Campus of UMass Amherst. Photo credit: Ronni Newton

We-Ha.com will be publishing a series of essays/blogs/reflections on the issue of going to college – primarily a set of thoughts and musings, along with some practical advice, intended to support students and parents as they embark on this journey. While many of our readers are experts in this topic, many others are less knowledgeable and have little outside support. We hope this is helpful to all readers as they go through the various stages of getting into and getting something out of college.

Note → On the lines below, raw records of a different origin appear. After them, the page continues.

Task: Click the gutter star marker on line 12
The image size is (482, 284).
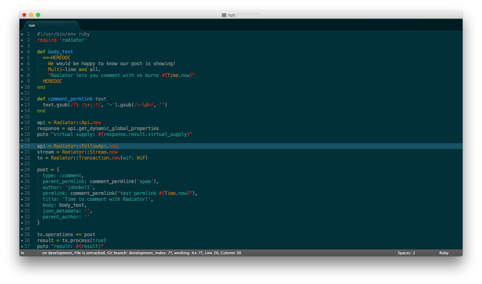Action: point(22,99)
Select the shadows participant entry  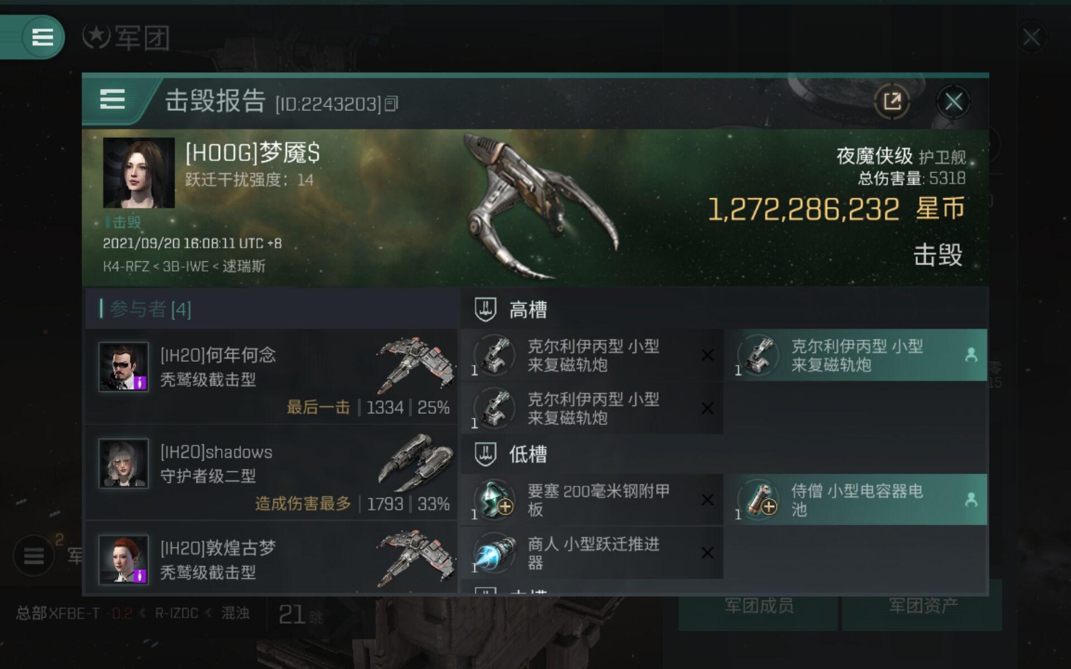(x=272, y=473)
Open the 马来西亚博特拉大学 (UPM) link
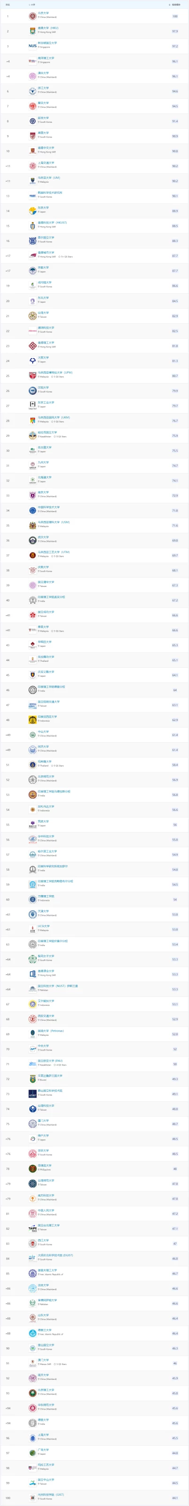Image resolution: width=189 pixels, height=1506 pixels. click(55, 372)
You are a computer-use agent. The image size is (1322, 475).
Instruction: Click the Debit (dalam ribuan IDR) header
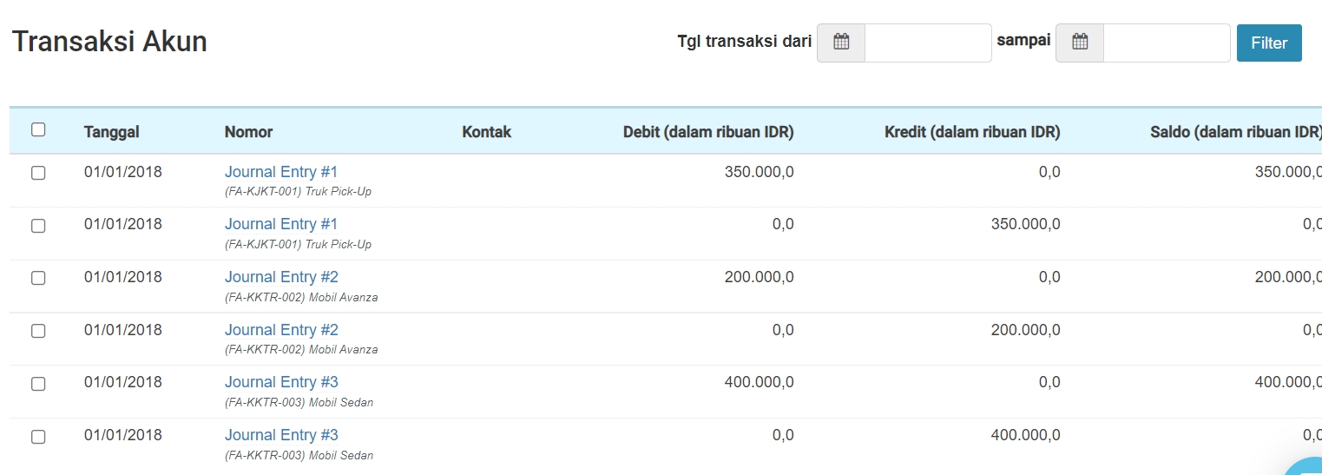click(x=708, y=132)
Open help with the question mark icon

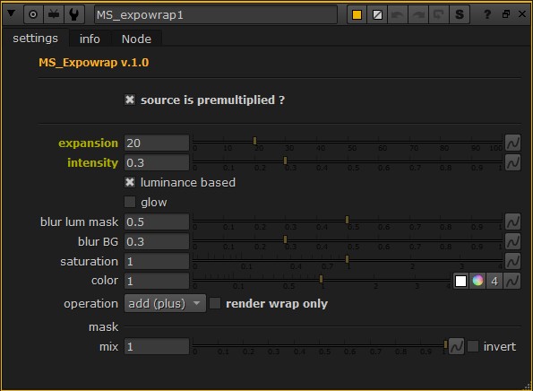pos(487,14)
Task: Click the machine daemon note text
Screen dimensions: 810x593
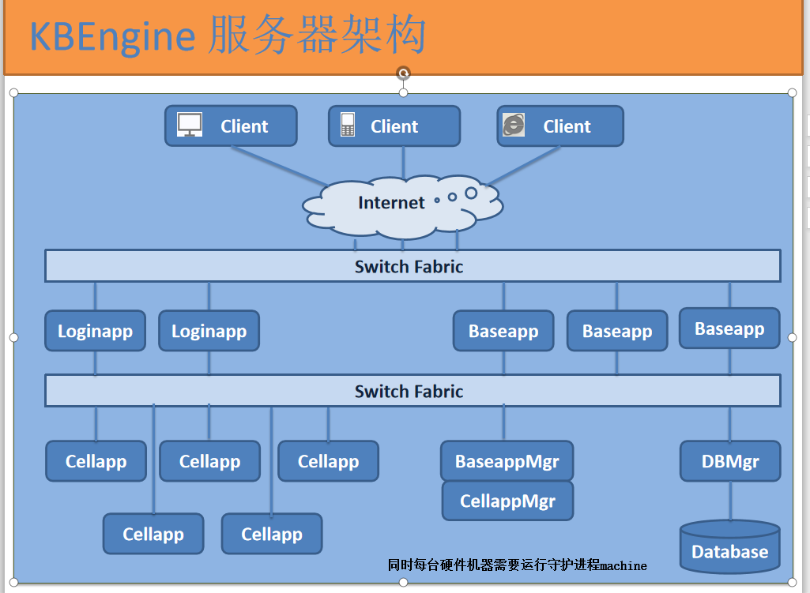Action: 516,565
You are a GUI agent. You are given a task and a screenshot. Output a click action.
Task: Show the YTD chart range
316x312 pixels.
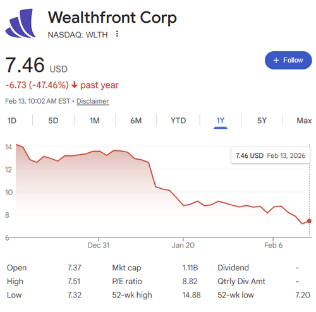pos(178,121)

Adrienne Leinwand Maslin. Courtesy photo

By Adrienne Leinwand Maslin

By this time you have all read or heard about the decision by the United States Supreme Court regarding affirmative action. If you are a student – or the parent of a student – who has just entered your senior year in high school you probably already know that, as a result of the SCOTUS decision, colleges and universities throughout the country will focus intently on the essay portions of the application this year. Let’s take a look at the decision and see why this is so.

In short, SCOTUS has scuttled affirmative action. U.S. colleges and universities may no longer consider race, among other factors, to select applicants for admission. But, Chief Justice John Roberts, who wrote the majority opinion, did leave the door slightly ajar with this statement: “Nothing in this opinion should be construed as prohibiting universities from considering an applicant’s discussion of how race affected his or her life.” So, how confused are we? Very. According to a recent article in the New York Times Magazine, most individuals and organizations are still quite unsure of how to advise students and college admissions officers are still determining how they will proceed (Cheung, Jessica, “Applying Blind,” The New York Times Magazine, September 10, 2023, pp. 36-41).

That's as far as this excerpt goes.